== Work instruction ==
Pictures are not part of the copy. Write out exactly the lines from the line with "Viewport: 644px width, 362px" through the end of the entries below.

== Data in this exercise ==
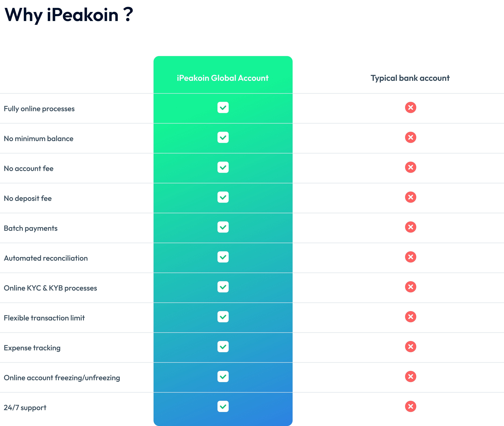504x426 pixels.
Task: Click the red X for Fully online processes
Action: pos(410,107)
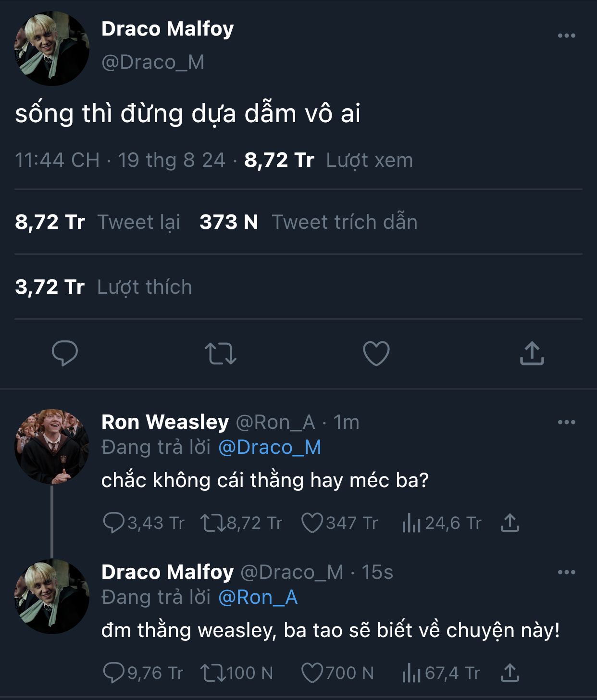
Task: Reply to Draco's main tweet
Action: 65,353
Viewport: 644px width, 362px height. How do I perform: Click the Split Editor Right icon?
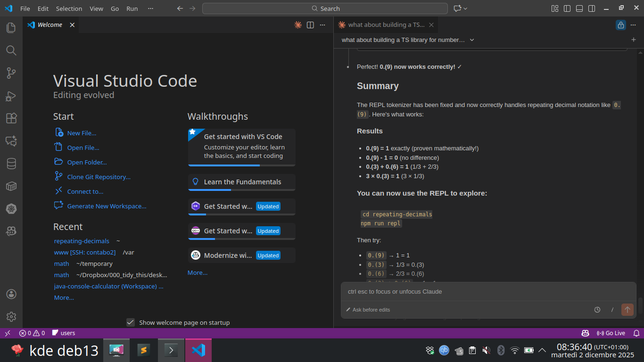pyautogui.click(x=310, y=25)
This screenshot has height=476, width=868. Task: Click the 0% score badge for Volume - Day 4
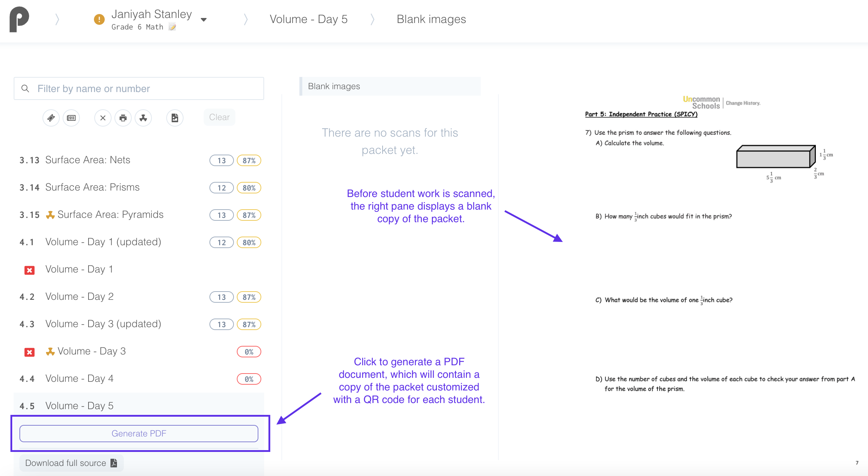click(249, 379)
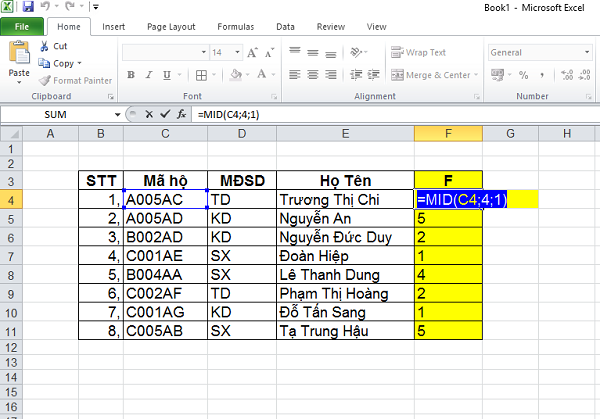Click the green File button

tap(21, 27)
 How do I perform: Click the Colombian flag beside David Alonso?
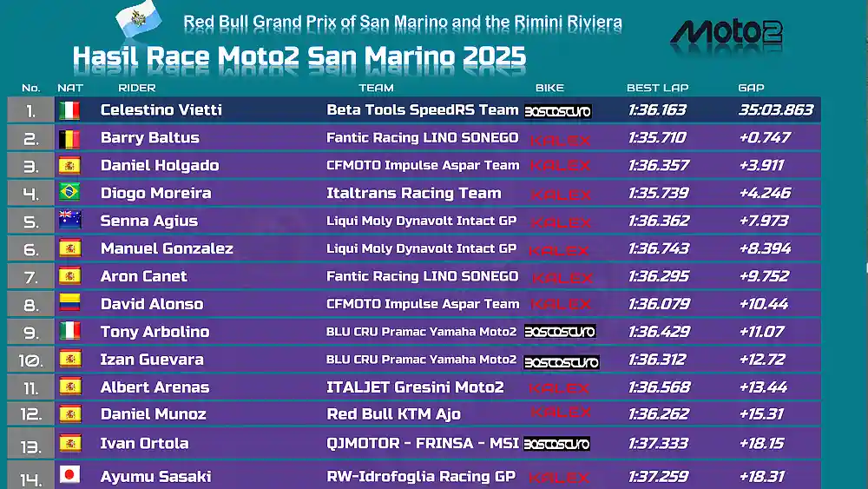pos(69,303)
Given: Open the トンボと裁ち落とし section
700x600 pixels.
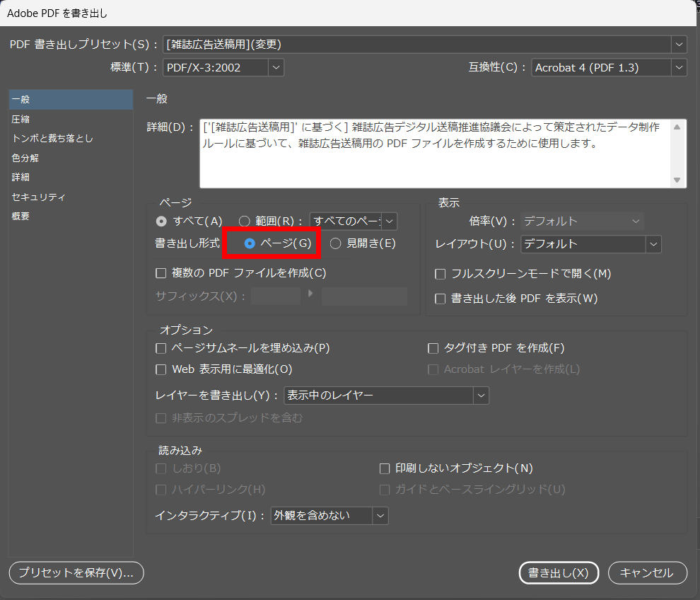Looking at the screenshot, I should pos(52,139).
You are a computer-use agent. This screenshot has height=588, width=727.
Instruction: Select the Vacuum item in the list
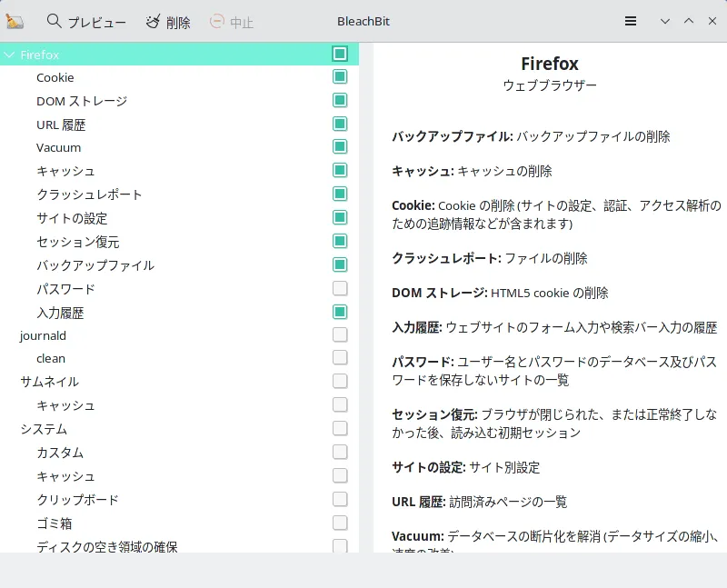coord(58,147)
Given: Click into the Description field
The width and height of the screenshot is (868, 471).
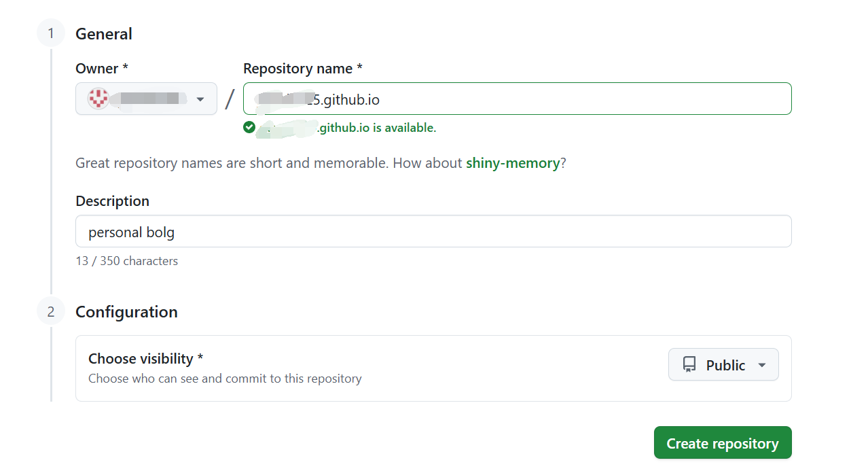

== Your response ==
Viewport: 644px width, 362px height. How do I perform: Click the Split Editor Right icon?
pyautogui.click(x=310, y=25)
This screenshot has height=476, width=868. Task: Click the 0% score badge for Volume - Day 4
click(249, 379)
Click the green File button

tap(21, 27)
 How do I perform: Click the Colombian flag beside David Alonso?
pos(69,303)
Given: Open the トンボと裁ち落とし section
700x600 pixels.
Looking at the screenshot, I should pos(52,139).
You are a computer-use agent. This screenshot has height=588, width=727.
Instruction: Select the Vacuum item in the list
coord(58,147)
Given: Click into the Description field
The width and height of the screenshot is (868, 471).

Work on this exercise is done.